## TRY IT
In the data that follows, determine how many lines contain the word "herbicide", and give only that number.

Segment Start: RECORDS TO USE

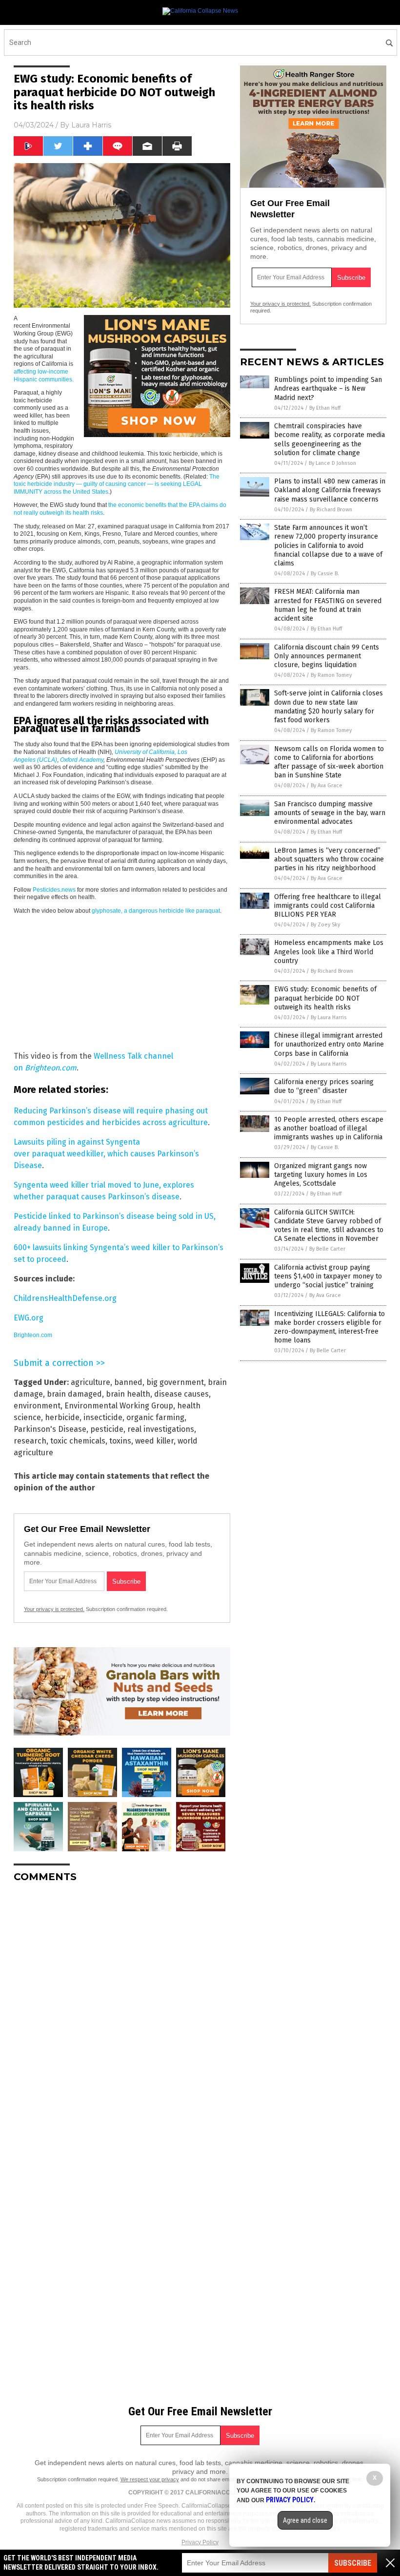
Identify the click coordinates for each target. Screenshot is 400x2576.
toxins (120, 1440)
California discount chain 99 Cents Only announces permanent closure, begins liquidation (326, 656)
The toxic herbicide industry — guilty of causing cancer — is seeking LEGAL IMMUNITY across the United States (117, 484)
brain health (128, 1394)
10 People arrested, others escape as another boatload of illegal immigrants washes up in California (328, 1128)
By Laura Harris (328, 1017)
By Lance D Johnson (332, 463)
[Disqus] (122, 2012)
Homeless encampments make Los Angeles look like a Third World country (328, 951)
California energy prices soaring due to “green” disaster (324, 1086)
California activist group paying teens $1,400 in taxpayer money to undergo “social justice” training (328, 1276)
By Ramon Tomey (331, 675)
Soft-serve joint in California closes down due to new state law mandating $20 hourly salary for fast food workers (328, 706)
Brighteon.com (33, 1335)
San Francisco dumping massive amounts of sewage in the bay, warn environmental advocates (329, 813)
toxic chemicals (77, 1440)
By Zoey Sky (325, 924)
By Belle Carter (327, 1249)
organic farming (155, 1417)
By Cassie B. (325, 573)
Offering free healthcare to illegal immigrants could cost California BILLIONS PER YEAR (327, 906)
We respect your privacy (149, 2479)
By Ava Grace (326, 785)
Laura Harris (91, 125)
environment (37, 1405)
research (30, 1440)
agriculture (90, 1382)
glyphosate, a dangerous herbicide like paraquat (156, 910)
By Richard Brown (331, 509)
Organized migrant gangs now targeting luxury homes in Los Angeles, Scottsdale (320, 1175)
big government (175, 1382)
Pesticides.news (54, 889)
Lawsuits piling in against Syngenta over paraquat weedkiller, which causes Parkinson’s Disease (106, 1153)
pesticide (106, 1429)
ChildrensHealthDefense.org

Segment End: RECORDS TO USE

## WRITTEN ANSWER
2